WHAT THE EXERCISE ASKS:
All lines from the one containing "This screenshot has height=526, width=666." down to the final line of the entries below: return them exactly.

DATA:
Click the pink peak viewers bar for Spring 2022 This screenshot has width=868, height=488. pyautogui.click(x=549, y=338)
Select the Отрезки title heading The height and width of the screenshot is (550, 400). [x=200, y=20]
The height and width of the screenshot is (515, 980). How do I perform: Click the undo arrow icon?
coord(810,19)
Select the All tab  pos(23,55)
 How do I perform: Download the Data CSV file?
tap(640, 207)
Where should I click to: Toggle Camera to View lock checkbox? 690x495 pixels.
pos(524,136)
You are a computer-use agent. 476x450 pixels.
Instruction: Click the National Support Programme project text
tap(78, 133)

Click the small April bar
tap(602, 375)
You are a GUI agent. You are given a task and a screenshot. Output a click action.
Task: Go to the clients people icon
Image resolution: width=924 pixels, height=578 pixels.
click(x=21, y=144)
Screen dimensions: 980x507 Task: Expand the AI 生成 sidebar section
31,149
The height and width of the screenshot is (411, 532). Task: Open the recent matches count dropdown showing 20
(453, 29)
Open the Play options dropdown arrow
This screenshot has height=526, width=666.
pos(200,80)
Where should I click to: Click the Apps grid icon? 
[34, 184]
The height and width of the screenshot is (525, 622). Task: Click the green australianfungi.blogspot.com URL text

YOUR SOLUTION:
This screenshot has height=526, width=666.
pos(200,80)
Where should I click to: Click the Apps grid icon? 
[34, 184]
The height and width of the screenshot is (525, 622). Task: Click the green australianfungi.blogspot.com URL text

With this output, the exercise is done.